La commission a poursuivi ses travaux relatifs à la révision totale de l'organisation judiciaire (01.023 é). C'est à l'unanimité qu'elle a approuvé le projet de loi sur le Tribunal pénal fédéral (arrêté 2). Comme le Conseil des Etats, elle propose de confier la préparation de l'élection des juges des tribunaux fédéraux à une commission judiciaire de l'Assemblée fédérale (Chambres réunies). Par 17 voix contre 2 avec 2 abstentions, elle a en revanche décidé de renoncer à instituer un organe consultatif extraparlementaire qui soutiendrait la commission judiciaire dans sa tâche (arrêté 5). En conséquence, elle a décidé de ne pas entrer en matière sur le projet d'ordonnance de l'Assemblée fédérale sur l'organisation et les tâches de l'organe consultatif de la commission judiciaire (arrêté 6).
La commission a également abordé le thème de la haute surveillance sur les tribunaux fédéraux. Elle a pris note de l'intention de la commission des affaires juridiques du Conseil des Etats, déclarée devant le Conseil des Etats en mars dernier, d'examiner s'il convient de modifier la réglementation de la haute surveillance à la lumière d'une enquête de la commission de gestion du Conseil des Etats. C'est donc dans le cadre de la suite des travaux relatifs à la révision de l'organisation judiciaire que cette question sera reprise.

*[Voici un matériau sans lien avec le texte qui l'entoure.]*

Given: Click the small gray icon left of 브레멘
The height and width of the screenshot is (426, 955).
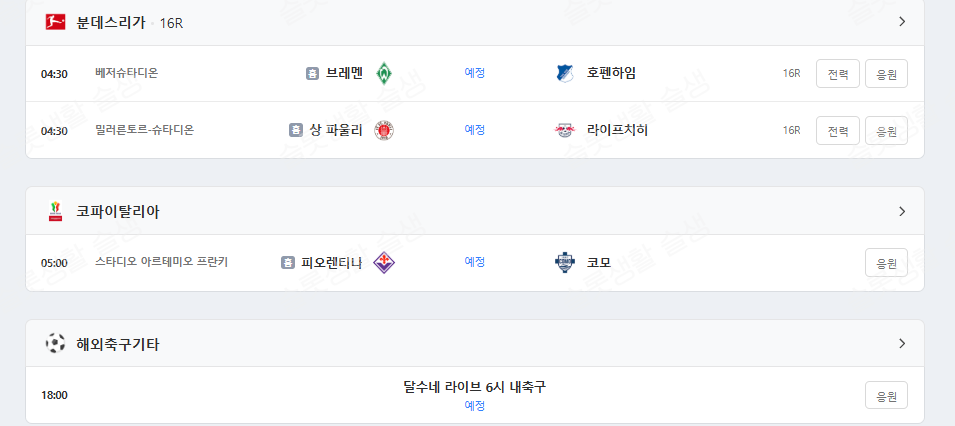Looking at the screenshot, I should point(313,73).
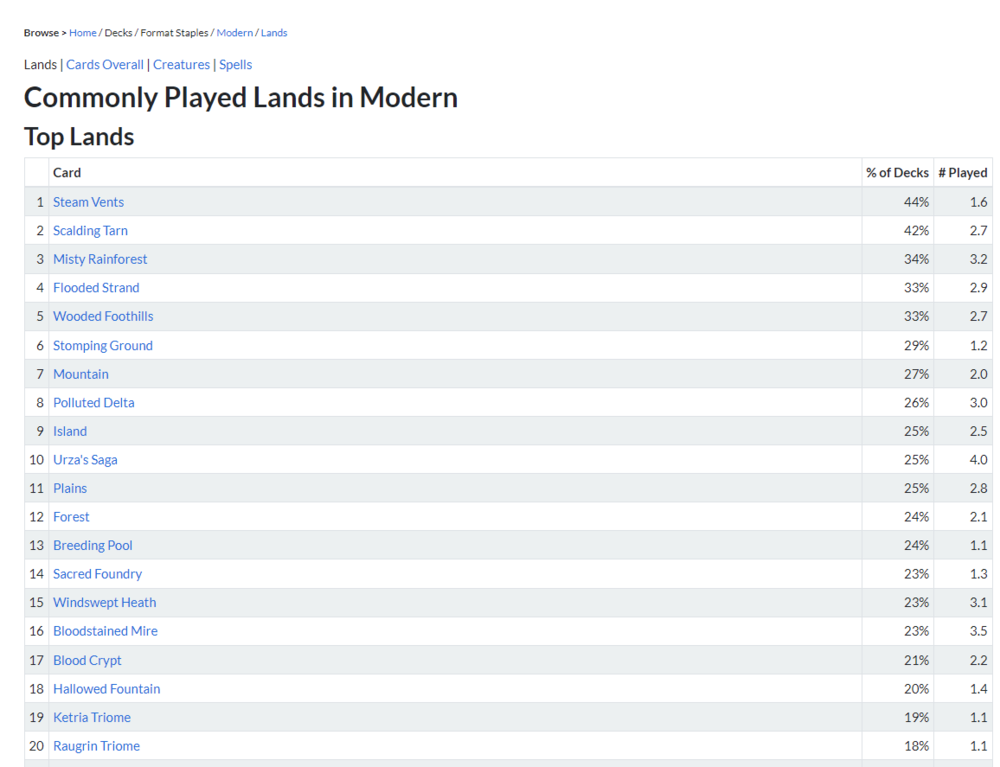Switch to the Creatures tab
Viewport: 1000px width, 767px height.
point(181,65)

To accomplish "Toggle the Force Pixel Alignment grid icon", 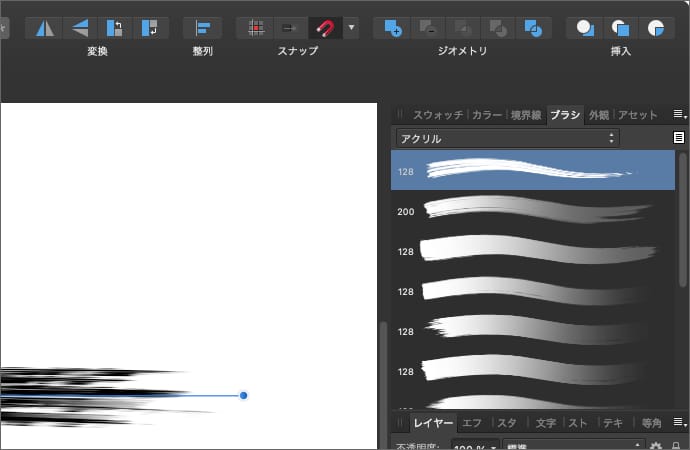I will point(255,28).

Enfin, la commission a adopté sans opposition le projet d'ordonnance de l'Assemblée fédérale concernant les rapports de travail et le traitement des juges du Tribunal pénal fédéral (arrêté 8). Considérant que les juges sont des magistrats élus par l'Assemblée fédérale, elle estime qu'il n'est pas adéquat de régler dans cette ordonnance le temps de travail, les vacances et les congés. Il conviendra de trouver toutefois une solution pour régler, dans la décision de nomination, l'engagement des juges à temps partiel.
La commission a pris connaissance des résultats de la procédure de consultation concernant les deux initiatives parlementaires 96.464(classification parmi les infractions poursuivies d'office des actes de violence commis sur des femmes. Révision de l'art. 123 CP) et 96.465 (classification parmi les infractions poursuivies d'office des actes de violence à caractère sexuel commis sur un conjoint. Modification des art. 189 et 190 CP). Elle a procédé à quelques adaptations de son projet de modification du code pénal. La réglementation actuelle prévoit la poursuite sur plainte pour les délits les plus fréquents dans le cadre des violences domestiques. La commission propose d'introduire le système de la poursuite d'office en cas de contrainte sexuelle ou de viol, même si l'auteur est marié avec la victime et s'il fait ménage commun avec elle. De même, les lésions corporelles simples, les voies de faits réitérées et les menaces seront poursuivies d'office si elles sont commises dans le cadre du mariage ou d'une relation hétéro- ou homosexuelle stable. Pour atténuer les effets d'une procédure pénale non voulue la commission a introduit une disposition permettant, à certaines conditions, dont l'assentiment de la victime, de mettre fin à la procédure pénale. La commission propose d'introduire la possibilité d'un tel mécanisme en cas de lésions corporelles simples, de voies de fait réitérées, de menaces et de contrainte. Une minorité propose d'étendre ce mécanisme également au viol et à la contrainte sexuelle. Une seconde minorité juge nécessaire d'introduire comme condition à l'arrêt des poursuites, le fait que l'auteur a entrepris une démarche, notamment thérapeutique, pour changer son comportement et qu'il n'y a donc plus lieu d'admettre qu'il commettra de nouvelles infractions du même genre. La commission terminera l'examen du projet de loi lors de sa prochaine séance.
Enfin, la commission a poursuivi l'examen par article de la loi sur les fusions (00.052 é). Dans le cadre du traitement de l'initiative parlementaire 97.407(Licenciements collectifs. Défense des intérêts des travailleurs), elle a pris connaissance du fait qu'un projet de loi visant à introduire une réglementation des plans sociaux dans le droit suisse était en cours d'élaboration auprès de l'Office fédéral de la justice. Elle a décidé de suspendre ses travaux concernant l'initiative parlementaire et d'attendre les propositions du Conseil fédéral.